6 minus 5 (original) = add an extra Address (Address2) field and leave the first section as the header, resulting in:
Header: Some Really Nice Place, Address1: 111 Street, Address2: Suite 101, Town: Beautiful Town, State/Province: Lovely State, Zip: Digits&Letters
Whereas there might be a discrepancy on where "111 Street" or "Suite 101" goes (Address1 or Address2), it at least gets the zip, state, city and address(s) lumped together and leaves the first section as the "Header" to the email address for data entry purposes.
Under this approach, foreign address get parsed like:
Foreign Name of Building, cross streets, district, A street name, A
City, ,zip, Country
Last section has no digit, so it must be a Country
That means, moving right to left, the second section is the zip
So now (foreign) you have an "original 6 sections" to subtract from the total of 7 in the example
7th section = country, 6th = zip, 5th = state (mostly blank on foreign address), 4th = City, 3rd = address1, 2nd = address2, 1st = header
We knew to use two address fields because the example had 7 sections and foreign addresses have a base of 6 sections. Any number of sections above the base are added to a second address2 field. If there are 3 sections above the base section count then they are appended to each inside the address2 field.
Coding
In this approach using VIM, how would I initially read the number of comma-delimited sections (after I've captured the entire address in a register)? How do I do submatch(es) on a series of comma-delimited sections for which I am not sure the number of sections that exist?
Example Addresses
Here are some practice address (US and Foreign) if you are so inclined to help:
City Gas & Electric - Bldg 4, 222 Middle Park Ct, CP4120F, Dallas, Texas, 44984
MHG Engineering, Inc. Suite 200, 9899 Balboa Ave, San Diego, California, 92123-1502
SolarWind Turbines, 2nd Floor Conference Room, 2300 Ruffin Road, Seattle, Washington, 84444
123 Aeronautics, 2239 Industry Parkway, Salt Lake City, Utah, 55344
Ongwanda Gov't Resources, 6000 Portsmouth Avenue, Ottawa, Ontario, K7M 8A6
Graylang Seray Center, 6600 Haig Rd, Singapore, , 437848, Singapore
Lot 459, Block 14, Jalan Sultan Tengah, Petra Jaya, Kuching, , 93050, Malaysia
Virtual Steel, 1 Umgazi Rd Aspec Park, Pretoria, , 0075, South Africa
Idiom Towers South, Fifth Floor, Jasmen Conference Room, 1500 Freedom Street, Pretoria, , 0002, South Africa
The following code is a draft-quality Vim script (hopefully) implementing the
address parsing routine described in the question.

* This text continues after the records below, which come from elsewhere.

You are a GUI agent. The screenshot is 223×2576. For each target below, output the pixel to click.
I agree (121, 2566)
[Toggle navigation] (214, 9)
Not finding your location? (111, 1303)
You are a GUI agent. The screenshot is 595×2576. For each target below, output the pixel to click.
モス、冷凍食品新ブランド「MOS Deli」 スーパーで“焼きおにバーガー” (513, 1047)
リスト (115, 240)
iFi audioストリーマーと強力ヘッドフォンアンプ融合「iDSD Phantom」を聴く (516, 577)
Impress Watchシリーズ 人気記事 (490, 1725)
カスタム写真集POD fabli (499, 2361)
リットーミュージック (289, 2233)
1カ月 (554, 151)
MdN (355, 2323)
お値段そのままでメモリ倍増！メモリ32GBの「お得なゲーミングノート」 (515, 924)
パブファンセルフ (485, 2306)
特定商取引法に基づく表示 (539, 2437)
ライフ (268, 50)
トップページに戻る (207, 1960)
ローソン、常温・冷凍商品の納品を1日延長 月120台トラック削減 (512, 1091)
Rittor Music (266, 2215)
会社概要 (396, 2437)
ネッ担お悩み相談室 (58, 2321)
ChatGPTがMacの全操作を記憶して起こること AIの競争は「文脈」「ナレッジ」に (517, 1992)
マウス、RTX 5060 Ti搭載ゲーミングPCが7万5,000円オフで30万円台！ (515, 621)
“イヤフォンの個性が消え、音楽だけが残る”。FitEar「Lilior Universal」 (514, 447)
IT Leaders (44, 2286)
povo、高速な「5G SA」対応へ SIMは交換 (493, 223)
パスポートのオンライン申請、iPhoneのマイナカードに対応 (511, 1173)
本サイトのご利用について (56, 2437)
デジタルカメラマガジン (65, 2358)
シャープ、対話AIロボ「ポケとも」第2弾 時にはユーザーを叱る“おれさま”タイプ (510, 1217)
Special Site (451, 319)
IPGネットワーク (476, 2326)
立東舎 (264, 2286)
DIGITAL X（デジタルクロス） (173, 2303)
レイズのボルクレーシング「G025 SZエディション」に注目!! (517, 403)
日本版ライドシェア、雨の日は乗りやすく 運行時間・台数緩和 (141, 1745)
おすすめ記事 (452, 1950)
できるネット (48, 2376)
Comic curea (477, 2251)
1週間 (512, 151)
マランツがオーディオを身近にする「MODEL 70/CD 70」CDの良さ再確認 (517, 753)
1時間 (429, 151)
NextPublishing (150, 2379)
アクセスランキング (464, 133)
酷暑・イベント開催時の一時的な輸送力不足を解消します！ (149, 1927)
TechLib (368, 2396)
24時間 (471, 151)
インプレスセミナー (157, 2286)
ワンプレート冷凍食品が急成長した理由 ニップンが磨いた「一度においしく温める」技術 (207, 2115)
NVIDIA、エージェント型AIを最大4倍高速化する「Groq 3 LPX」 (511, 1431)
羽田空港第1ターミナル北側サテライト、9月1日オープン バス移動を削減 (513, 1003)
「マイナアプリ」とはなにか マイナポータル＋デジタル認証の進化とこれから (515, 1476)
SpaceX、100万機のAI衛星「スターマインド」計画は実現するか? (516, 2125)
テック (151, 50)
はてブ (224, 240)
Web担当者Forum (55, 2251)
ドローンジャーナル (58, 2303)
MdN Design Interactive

function! ParseAddress(line)
let r = split(a:line, ',\s*', 1)
let hadcountry = r[-1] !~ '\d'
let a = {}
let a.country = hadcountry ? r[-1] : ''
let r = r[:-1-hadcountry]
let a.zip = r[-1]
let a.state = r[-2]
let a.city = r[-3]
let a.header = r[0]
let nleft = len(r) - 4
if hadcountry
let a.address1 = r[-4]
let a.address2 = join(r[1:nleft-1], ', ')
else
let a.address1 = r[1]
let a.address2 = join(r[2:nleft], ', ')
endif
return a
endfunction
function! FormatAddress(a)
let t = map([
\ ['Header', 'header'],
\ ['Address 1', 'address1'],
\ ['Address 2', 'address2'],
\ ['Town', 'city'],
\ ['State/Province', 'state'],
\ ['Country', 'country'],
\ ['Zip', 'zip']],
\ 'has_key(a:a, v:val[1]) && !empty(a:a[v:val[1]])' .

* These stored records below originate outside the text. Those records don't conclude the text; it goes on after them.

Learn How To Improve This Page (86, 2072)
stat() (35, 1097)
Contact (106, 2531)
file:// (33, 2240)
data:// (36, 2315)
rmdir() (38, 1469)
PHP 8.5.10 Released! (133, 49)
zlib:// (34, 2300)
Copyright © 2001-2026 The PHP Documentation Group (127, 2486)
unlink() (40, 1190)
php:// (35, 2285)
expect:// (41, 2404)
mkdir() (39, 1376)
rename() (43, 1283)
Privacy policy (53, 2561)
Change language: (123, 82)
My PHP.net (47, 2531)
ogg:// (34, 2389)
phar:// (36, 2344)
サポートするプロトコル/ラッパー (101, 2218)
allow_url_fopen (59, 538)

\ '? v:val[0] . ": " . a:a[v:val[1]] : ""')
return join(filter(t, '!empty(v:val)'), '; ')
endfunction
The command below can be used to test the above parsing routines.
:g/\w/call setline(line('.'), FormatAddress(ParseAddress(getline('.'))))

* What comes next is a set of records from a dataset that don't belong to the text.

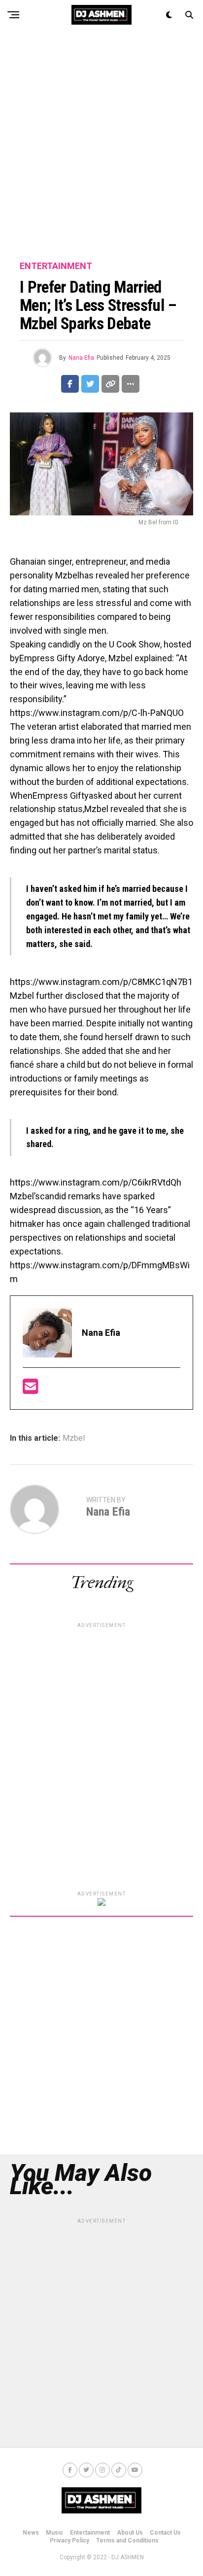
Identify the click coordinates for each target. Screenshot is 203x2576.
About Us (130, 2532)
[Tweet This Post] (90, 384)
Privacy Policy (69, 2540)
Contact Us (165, 2532)
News (31, 2532)
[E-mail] (30, 1390)
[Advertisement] (101, 145)
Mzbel (74, 1438)
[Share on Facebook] (70, 384)
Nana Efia (81, 357)
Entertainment (90, 2532)
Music (54, 2532)
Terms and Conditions (127, 2540)
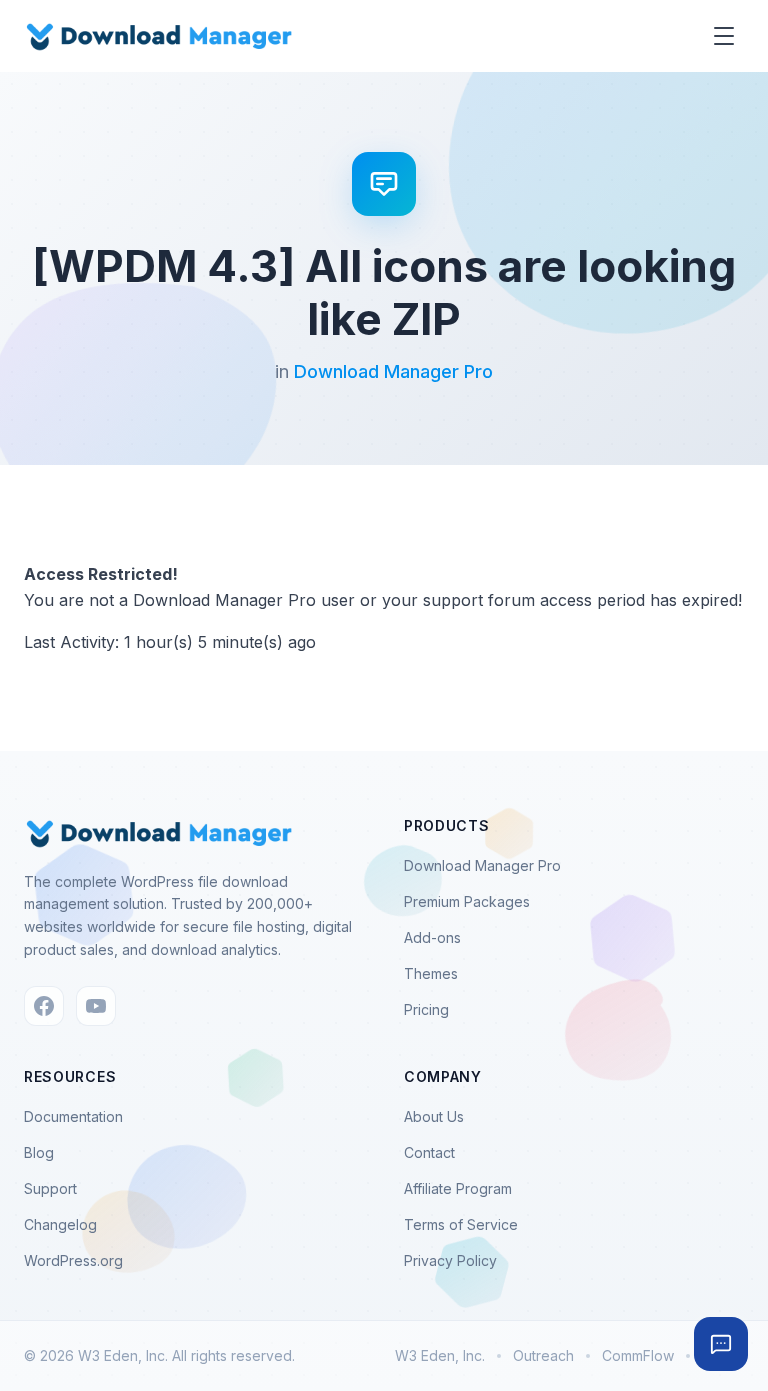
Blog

(One can provide a range to the :global command to run it through fewer
number of test address lines.)
Maybe you should review some of the other questions about addresses around the world. The USA and Canada are extraordinarily systematic with their systems; most other countries are a lot less rigorous about the approved formats. Anything you devise for the USA and Canada will run into issues almost immediately you deal with other addresses.
Best practices for storing postal addresses in a database
Is there a common street address database design for all addresses of the world
How many address fields would you use for a UK address
ISO Standard Street Addresses
There are probably other related questions: see the tag street-address for some of them.